Heuristic 4: Hallucination Patterns
Rule: Flag common hallucination indicators
def detect_hallucination_patterns(answer):
# Phrases that often indicate uncertainty or hallucination
uncertain_phrases = [
"i think",
"i believe",
"probably",
"it seems",
"as far as i know",
"i'm not sure"
]
# Conversational patterns (RAG should be factual)
conversational = [
"well,",
"you know,",
"um,",
"to be honest"
]
answer_lower = answer.lower()
for phrase in uncertain_phrases + conversational:
if phrase in answer_lower:
return True, phrase
return False, None
# Usage
is_uncertain, phrase = detect_hallucination_patterns(answer)
if is_uncertain:
print(f"Warning: Uncertain language detected: '{phrase}'")
Heuristic 5: Context Similarity
Rule: Answer should be semantically similar to context
from sentence_transformers import SentenceTransformer, util
model = SentenceTransformer('all-MiniLM-L6-v2')
def calculate_similarity(context, answer):
context_embedding = model.encode(context, convert_to_tensor=True)
answer_embedding = model.encode(answer, convert_to_tensor=True)
similarity = util.cos_sim(context_embedding, answer_embedding)
return similarity.item()
# Usage
similarity = calculate_similarity(context, answer)
if similarity < 0.5:
print("Warning: Answer diverges from source context")
Combining Heuristics
Build a simple scoring system:
def evaluate_answer(question, context, answer):
score = 100
issues = []
# Check 1: Citations
if not has_citations(answer):
score -= 20
issues.append("No citations")
# Check 2: Entity overlap
overlap = calculate_entity_overlap(context, answer)
if overlap < 0.3:
score -= 15
issues.append(f"Low entity overlap: {overlap:.2f}")
# Check 3: Length
length_check = check_length(answer, question)
if length_check != "ok":
score -= 10
issues.append(f"Answer {length_check}")
# Check 4: Hallucination patterns
is_uncertain, phrase = detect_hallucination_patterns(answer)
if is_uncertain:
score -= 25
issues.append(f"Uncertain language: {phrase}")
# Check 5: Similarity
similarity = calculate_similarity(context, answer)
if similarity < 0.5:
score -= 20
issues.append(f"Low similarity: {similarity:.2f}")
return {
"score": max(0, score),
"issues": issues,
"passed": score >= 70
}
Real-World Usage
# In your RAG pipeline
result = rag_system.query("What is our return policy?")
evaluation = evaluate_answer(
question=result["question"],
context=result["retrieved_context"],
answer=result["answer"]
)
if evaluation["passed"]:
return result["answer"]
else:
# Fallback: Try again with different retrieval or prompt
logger.warning(f"Answer failed evaluation: {evaluation['issues']}")

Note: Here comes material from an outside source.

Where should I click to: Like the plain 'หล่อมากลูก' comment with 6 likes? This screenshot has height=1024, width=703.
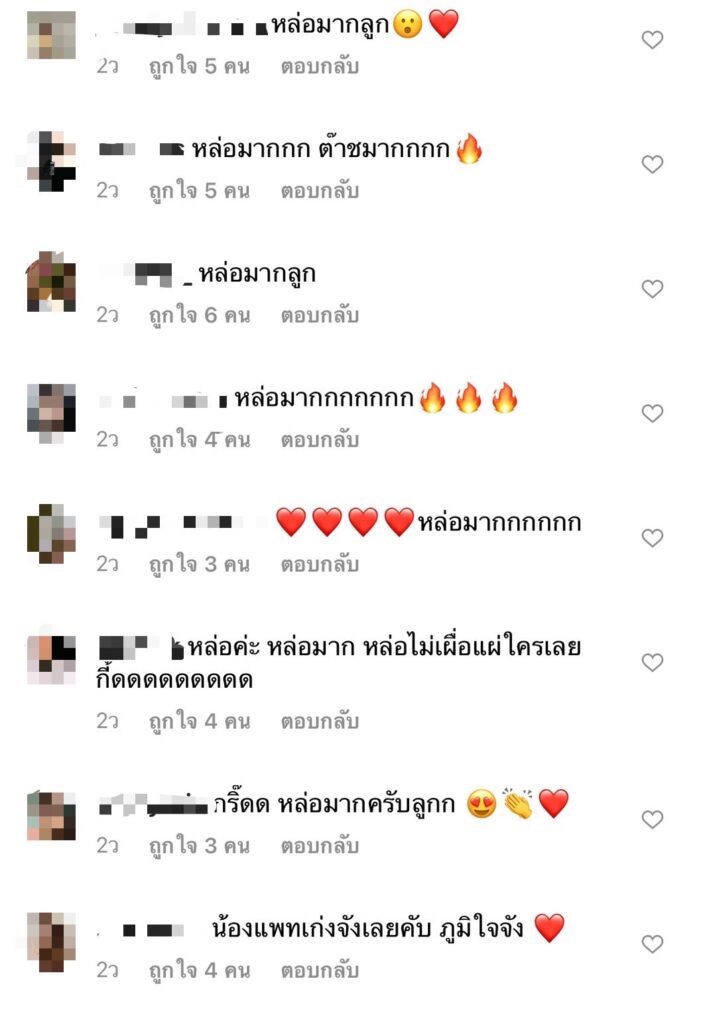pos(652,289)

return retry_with_fallback()
When to Use Each Heuristic
| Heuristic | Use When | Skip When |
|---|---|---|
| Citations | Answers need attribution | Casual Q&A |
| Entity overlap | Technical/factual content | Opinion/analysis |
| Length check | Consistent answer format | Varied question types |
| Hallucination patterns | High-stakes decisions | Low risk |
| Similarity | Single source answers | Multi-source synthesis |
Limitations
These heuristics aren’t perfect:
- ✅ Catch obvious errors quickly
- ✅ Provide instant feedback
- ❌ Can’t judge semantic correctness
- ❌ May have false positives
Use them as a first line of defense, not the only evaluation.
Next Steps
- Start with 2-3 heuristics that matter most for your use case
- Track which heuristics catch real issues
- Tune thresholds based on your data
- Graduate to LLM-based evaluation for edge cases
Remember: Perfect is the enemy of good. Simple heuristics that run on every query are better than perfect evaluation you never implement.